Ayasofya'nın müslümanların ibadetine açılacak olması kararı karşısında Vatikan'ın Papası, "çok derin üzüntüye düştüğü"nü bildirmiş. Papa, sevineceği yerde niçin üzüntüye düşüyor acaba? Çünkü bir ibadethane ibadet edilmek içindir ve orada İsa'nın, Musa'nın ve Muhammed'in yüce Tanrı'sına ibadet edilecektir. Bu halde o üzüntünün yerine sevinç olması gerekmez mi? Yoksa Vatikan Papası, Ayasofya'da hıristiyanlar yerine müslümanların ibadet edecek olmasına mı üzülmüştür? Fakat böyle bir üzüntü doğru ve haklı bir üzüntü değildir. Çünkü bügünkü müslümanlar Ayasofya'yı  bugünkü hıristiyanların elinden zorla ve zorbalıkla almış değildir. Ayasofya İstanbullulara tarihten ve atalardan kalan bir mirastır. Bu mirasın sahibi Fatih Sultan Mehmed de Ayasofya'nın câmi olarak kullanılmasını istemiştir. Türkiye'deki müslüman çoğunluk da bu isteğe uyarak Ayasofya'yı müzelikten câmiliğe dönüştürmüştür. Çünkü Ayasofya'nın hakkı müze olmak değil, câmi olmaktır. Bir ibadethane ancak ibadet edenler bulunmadığı takdirde yıkılır veya müzeye çevrilebilir. Ama İstanbul'da ibadet eden müslümanlar olduğu müddetçe Ayasofya müzeye çevrilemez. Daha önceki hali ise haksızlıkla gerçekleşmiştir. Bugünkü yönetim de bu haksızlığı bozmuştur. Bir haksızlığın ortadan kalkmasına sevinmeyen bir dindar, gerçek dindar olmaz. Acaba Papa'nın dini nedir? Yüce Tanrı'nın Meryem oğlu İsa'ya gönderdiği gerçek din midir, yoksa İsa'dan sonrakilerin uydurduğu sahte din midir? Çünkü bir haksızlığın ortadan kalkmasına ancak ya kalbi bozuklar, ya da dini bozuklar üzülür. Acaba Papa'nın neyi bozuktur? Vatikan Papası bu bozukluğu bulmalı ve düzeltmelidir. Ancak bu düzeltimden sonra Ayasofya kararına tekrar bakmalıdır.
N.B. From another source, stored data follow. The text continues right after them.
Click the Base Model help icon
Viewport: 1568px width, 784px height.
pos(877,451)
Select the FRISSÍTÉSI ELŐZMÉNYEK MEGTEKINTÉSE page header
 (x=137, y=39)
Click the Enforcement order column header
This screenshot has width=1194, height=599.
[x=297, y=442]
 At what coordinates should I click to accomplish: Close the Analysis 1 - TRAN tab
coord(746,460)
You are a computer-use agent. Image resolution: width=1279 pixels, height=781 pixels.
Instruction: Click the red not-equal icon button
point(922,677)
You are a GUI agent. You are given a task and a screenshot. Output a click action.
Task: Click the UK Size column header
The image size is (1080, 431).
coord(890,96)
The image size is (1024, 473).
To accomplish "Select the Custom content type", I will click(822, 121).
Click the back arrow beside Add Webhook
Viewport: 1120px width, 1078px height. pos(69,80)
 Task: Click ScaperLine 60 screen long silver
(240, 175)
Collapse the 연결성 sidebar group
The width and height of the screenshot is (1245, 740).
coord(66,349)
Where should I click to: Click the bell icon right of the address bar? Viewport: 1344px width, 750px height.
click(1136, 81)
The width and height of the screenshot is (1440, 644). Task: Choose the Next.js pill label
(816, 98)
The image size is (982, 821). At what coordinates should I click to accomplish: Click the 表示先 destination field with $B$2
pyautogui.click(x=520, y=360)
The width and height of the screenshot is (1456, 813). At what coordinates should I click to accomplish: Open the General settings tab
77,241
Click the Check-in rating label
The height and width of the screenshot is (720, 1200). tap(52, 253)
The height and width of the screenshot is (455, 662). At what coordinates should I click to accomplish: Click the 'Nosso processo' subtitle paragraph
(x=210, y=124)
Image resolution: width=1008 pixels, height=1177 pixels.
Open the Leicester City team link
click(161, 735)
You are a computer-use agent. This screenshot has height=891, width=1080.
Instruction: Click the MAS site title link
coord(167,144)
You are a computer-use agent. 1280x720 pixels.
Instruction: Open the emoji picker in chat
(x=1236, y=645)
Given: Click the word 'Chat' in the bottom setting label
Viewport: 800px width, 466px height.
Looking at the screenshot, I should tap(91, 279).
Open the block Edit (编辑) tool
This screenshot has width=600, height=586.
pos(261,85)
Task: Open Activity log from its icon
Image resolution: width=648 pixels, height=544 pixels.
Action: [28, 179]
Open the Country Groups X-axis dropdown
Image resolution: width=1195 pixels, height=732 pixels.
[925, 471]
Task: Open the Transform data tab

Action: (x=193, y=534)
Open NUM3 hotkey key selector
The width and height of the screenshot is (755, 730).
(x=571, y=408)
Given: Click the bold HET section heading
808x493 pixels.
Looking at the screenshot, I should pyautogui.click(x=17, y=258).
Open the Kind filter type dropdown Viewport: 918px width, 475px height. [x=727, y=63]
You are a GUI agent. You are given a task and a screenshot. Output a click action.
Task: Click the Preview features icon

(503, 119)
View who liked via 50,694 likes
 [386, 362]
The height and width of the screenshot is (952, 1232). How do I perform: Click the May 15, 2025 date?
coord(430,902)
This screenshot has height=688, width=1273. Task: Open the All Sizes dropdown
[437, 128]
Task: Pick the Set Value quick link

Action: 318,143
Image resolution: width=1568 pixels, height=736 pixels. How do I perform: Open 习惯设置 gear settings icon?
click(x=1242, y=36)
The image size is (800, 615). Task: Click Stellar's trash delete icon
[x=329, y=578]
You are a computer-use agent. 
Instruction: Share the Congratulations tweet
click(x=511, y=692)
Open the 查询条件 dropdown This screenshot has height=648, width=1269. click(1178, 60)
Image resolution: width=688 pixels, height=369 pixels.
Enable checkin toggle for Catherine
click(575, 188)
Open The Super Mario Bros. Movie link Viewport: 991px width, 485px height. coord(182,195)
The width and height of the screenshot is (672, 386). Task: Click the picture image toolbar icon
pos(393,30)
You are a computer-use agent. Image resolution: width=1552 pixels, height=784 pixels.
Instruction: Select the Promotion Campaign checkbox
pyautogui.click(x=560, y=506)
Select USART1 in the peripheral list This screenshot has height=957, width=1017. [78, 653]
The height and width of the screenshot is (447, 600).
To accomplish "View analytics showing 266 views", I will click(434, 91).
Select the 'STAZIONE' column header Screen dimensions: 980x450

Papa, düzeltilmesi gereken bozuklukları ararken Kur'andan faydalanmayı unutmamalıdır. Çünkü İsa'nın gerçek dini Kur'andadır. Kur'andan da İsa'nın gerçek dininin: "Tanrı tektir, İsa Tanrı'nın oğlu değil, elçisi ve mûcizesidir" olduğu anlaşılıyor. Çünkü Tanrı insan cinsinden bir varlık olmadığı için O'nun doğurması ve  doğurulması olmaz. Doğurulan bir varlık da Tanrı olmaz. Tanrı'nın ölümü olmadığından da O'nun çocuğa ihtiyacı bulunmaz. Bu gerçekler sebebiyle de İsa Tanrı'nın oğlu değil, elçisi ve yaratığıdır. Yaratılmış bir varlık ise Tanrı'ya eş ve eşit olamaz. Bu sebeple de İsa'ya "tanrı" denemez. Bu gerçekler de İsa'nın gerçek dininin temelini gösterir. Eğer hıristiyanlar bu temele sahip değillerse, onların dini Tanrı katında geçersiz olacak ve reddedilecektir. Bu reddedilmenin sonucu ise cehenneme düşmektir. Hıristiyanlar bu düşüşten korkmalı ve kurtulmalıdır. Bu kurtuluş için de Papa ve bütün hıristiyanlar bir daha düşünmelidir: Tablo Ressam'ın çocuğu mudur, eseri midir? Elbette ki eseridir, değil mi? Aynı şekilde insan ve İsa da Tanrı'nın çocuğu değil, eseridir. Tablo Ressam ile eş ve eşit olabilir mi? Elbette ki olamaz! O halde İsa'nın annesi Tanrı'ya eş ve İsa da Tanrı'ya eşit olamaz. O halde İsa'ya "tanrı" denemez. Bu durumda İsa ancak Tanrı'nın "elçisi" olabilir. Babasız doğduğu için de O'nun "mûcizesi" olabilir ve öyledir. Papa ve hıristiyanlar bu gerçeği görür ve kabul ederlerse, gerçek dinlerini bulmuş olurlar. Tanrı katında da kabul edilecek din de ancak Kur'an ile gösterilmiş olan "gerçek din"dir. Papa ve hıristiyanlar gerçek dini bilmek ve bulmak zorundadırlar. Eğer Tanrı'nın onlardan hoşnut olmasını istiyorlarsa...
İmza: Mehdiyet Makamı.

Not 1: Papa ve hıristiyanlar şu gerçegi de unutmamalıdır: İlk insan Âdem Peygamber hem annesiz hem babasız yaratıldı. Demek ki İsa'nın babasız yaratılması da mümkündür ve yüce Tanrı İsa'yı babasız yaratmaktan âciz değildir. Âciz olmadığını da babasız yaratarak göstermiştir.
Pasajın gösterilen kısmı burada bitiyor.